### TASK PROMPT
Please count the lines in the data below that contain the string "agent", with case counting, and reply with only that number.

### DATA TO PROCESS
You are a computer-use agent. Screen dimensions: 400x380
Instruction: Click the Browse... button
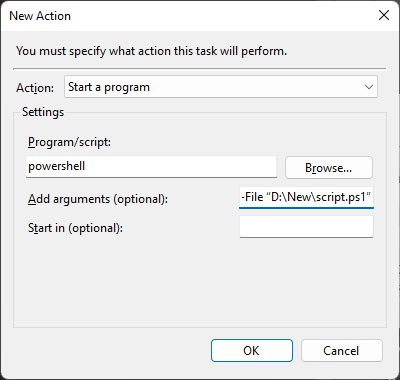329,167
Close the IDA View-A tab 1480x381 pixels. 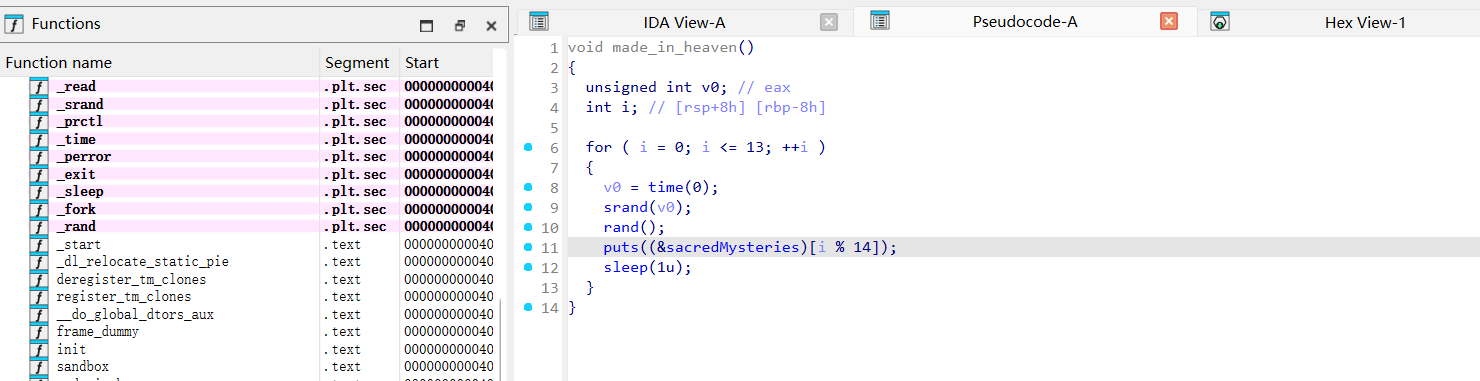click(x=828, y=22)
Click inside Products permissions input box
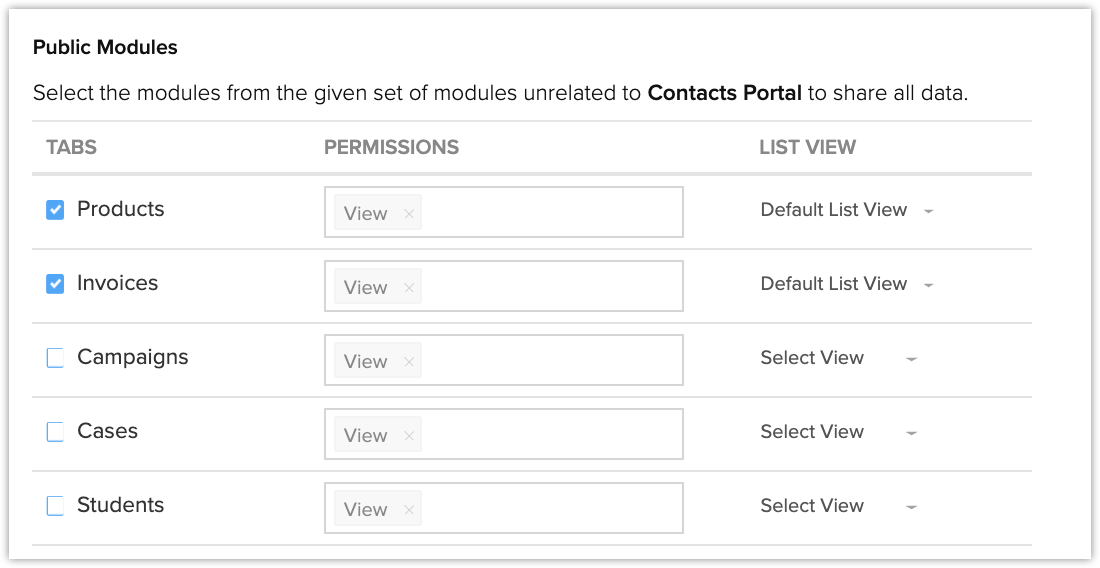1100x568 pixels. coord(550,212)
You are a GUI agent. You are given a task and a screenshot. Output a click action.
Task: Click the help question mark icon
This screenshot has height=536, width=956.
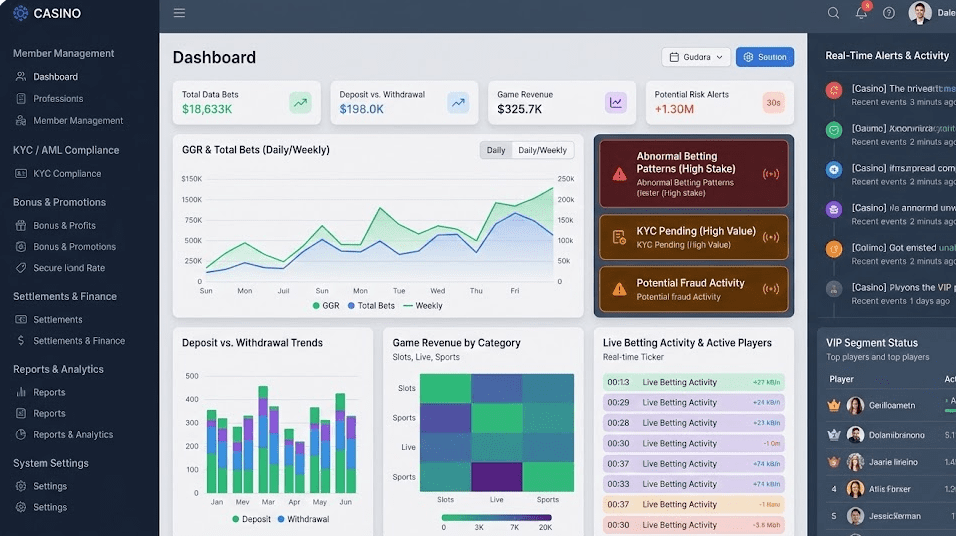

### TASK OUTPUT
2